| data-engineering / kubernetes / python / building

Building a data platform with dbt, Dagster, and ArgoCD

How I built an ELT data platform for 100k+ IoT devices: Dagster for orchestration, dbt for transforms, Sqitch for migrations, ArgoCD for GitOps deployment, and PII-safe extraction from five API shards.

The problem

At Vilisto we operate 100k+ smart thermostats across hundreds of customers. The operational systems (five backend shards, a battery database, ML evaluation pipelines) each hold a piece of the picture, but none of them are built for analytics. Getting a simple answer like “how many devices went offline per firmware version last week” meant writing one-off scripts against production APIs.

I built a data platform to fix that: extract from all sources, load into a warehouse, transform with dbt, visualize in Grafana, deploy via ArgoCD.

Architecture

The platform follows the ELT paradigm with a medallion architecture (bronze/silver/gold):

Operational Systems (5 API shards, MinIO, Battery DB)
    ↓
[Extract + Load] Dagster assets → PostgreSQL `raw` schema (bronze)
    ↓
[Transform] dbt models: staging views (silver) → mart tables (gold)
    ↓
[Visualize] Grafana dashboards

Five layers, each with a clear job:

  1. Sqitch: manages the raw schema. Migrations run as a Kubernetes init container before the main app starts.
  2. Dagster: orchestrates extraction and loading. Each source is a Dagster asset with its own schedule.
  3. dbt: transforms raw JSONB into typed, indexed tables. Staging models flatten and deduplicate, mart models join and index for query performance.
  4. Helm + ArgoCD: declarative deployment. Schema migrations, secrets, and the Dagster webserver are all defined in Helm templates.
  5. Grafana: dashboards that query the mart tables directly.

Extraction: five shards, PII-safe

The trickiest part of extraction is that Vilisto’s backend is sharded across five instances. The API client authenticates against each shard and yields data per customer:

BACKEND_SHARDS = [
    "backend-1.example.com",
    "backend-2.example.com",
    "backend-3.example.com",
    "backend-4.example.com",
    "backend-5.example.com",
]

Each extraction asset follows the same pattern: call the API, strip sensitive fields, upsert into the raw schema.

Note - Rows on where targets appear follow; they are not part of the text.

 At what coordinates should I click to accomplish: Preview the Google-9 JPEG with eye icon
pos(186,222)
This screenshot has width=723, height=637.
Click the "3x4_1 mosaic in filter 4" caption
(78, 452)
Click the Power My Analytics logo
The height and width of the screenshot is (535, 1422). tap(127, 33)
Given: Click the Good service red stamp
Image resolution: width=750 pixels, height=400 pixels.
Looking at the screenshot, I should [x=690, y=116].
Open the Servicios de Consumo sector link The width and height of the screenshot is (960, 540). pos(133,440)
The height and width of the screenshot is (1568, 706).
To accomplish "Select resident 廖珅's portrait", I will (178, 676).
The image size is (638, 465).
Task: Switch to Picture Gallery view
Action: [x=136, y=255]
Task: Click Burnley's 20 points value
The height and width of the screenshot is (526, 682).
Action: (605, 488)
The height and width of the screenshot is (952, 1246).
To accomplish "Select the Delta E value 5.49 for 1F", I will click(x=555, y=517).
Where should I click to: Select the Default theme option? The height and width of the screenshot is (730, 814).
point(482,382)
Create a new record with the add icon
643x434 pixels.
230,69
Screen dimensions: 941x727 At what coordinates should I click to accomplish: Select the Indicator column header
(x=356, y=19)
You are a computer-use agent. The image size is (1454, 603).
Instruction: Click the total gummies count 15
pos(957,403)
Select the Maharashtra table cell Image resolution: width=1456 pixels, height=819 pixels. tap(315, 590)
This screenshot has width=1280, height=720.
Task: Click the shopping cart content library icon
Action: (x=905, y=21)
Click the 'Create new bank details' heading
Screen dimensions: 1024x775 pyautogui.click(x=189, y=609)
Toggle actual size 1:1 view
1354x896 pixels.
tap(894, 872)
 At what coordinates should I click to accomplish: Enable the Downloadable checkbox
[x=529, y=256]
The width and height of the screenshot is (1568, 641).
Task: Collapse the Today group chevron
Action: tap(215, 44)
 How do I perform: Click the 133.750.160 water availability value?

PII handling is allowlist-based, not blocklist-based. Only whitelisted configuration parameters make it into the warehouse:

CONFIGURATION_PARAMETERS = [
    "userSetTemp", "batteryRemainingDays",
    "heatingMode", "firmwareTarget",
    # ... ~10 more fields
]

Sensitive fields are explicitly dropped at the source. If a new field appears in the API response, it never reaches the warehouse unless someone adds it to the allowlist.

For daily aggregates (valve movement, temperature, humidity, battery voltage), the client first tries a customer-level API call. If that fails, it falls back to device-level calls. This matters when a single customer has thousands of devices, since the customer-level endpoint is significantly faster but not always available.

Dagster: assets and schedules

Three scheduled jobs cover different data freshness requirements:

JobScheduleWhat it loads
twelve_hourly_elt0 */12 * * *Device state snapshots, thermostat hierarchy
daily_aggregates_elt0 3 * * *Valve movement, temperature, humidity, RSSI
battery_algorithm_eval_results_elt15 2 * * *ML evaluation results from MinIO

Each asset records metadata (customer count, thermostat count, error count, execution duration) that surfaces in the Dagster UI. The daily aggregates job uses multiprocess_executor for parallel extraction across customers.

The resource injection pattern makes testing straightforward. Dev and prod share the same asset code but get different resources:

# Dev: stubbed data, local database
resources = {
    "ovis_client": StubbedOvisApiClient(),
    "db_client": DBClient(host="localhost", port=5434),
    "minio_client": StubbedMinioClient(),
    "dbt": DbtCliResource(target="local"),
}

# Prod: real shards, production database, real MinIO
resources = {
    "ovis_client": ShardedOvisAPIClient(shards=BACKEND_SHARDS),
    "db_client": DBClient(host=DB_HOST),
    "minio_client": MinioEvalResultsClient(endpoint=MINIO_ENDPOINT),
    "dbt": DbtCliResource(target="postgres"),
}

CI runs the full pipeline with stubbed data against a local TimescaleDB, including Sqitch migrations and all dbt transforms. If any asset fails to materialize, the pipeline breaks.

dbt: from JSONB to indexed tables

The raw schema stores API responses as JSONB. The dbt layer turns them into typed, queryable tables.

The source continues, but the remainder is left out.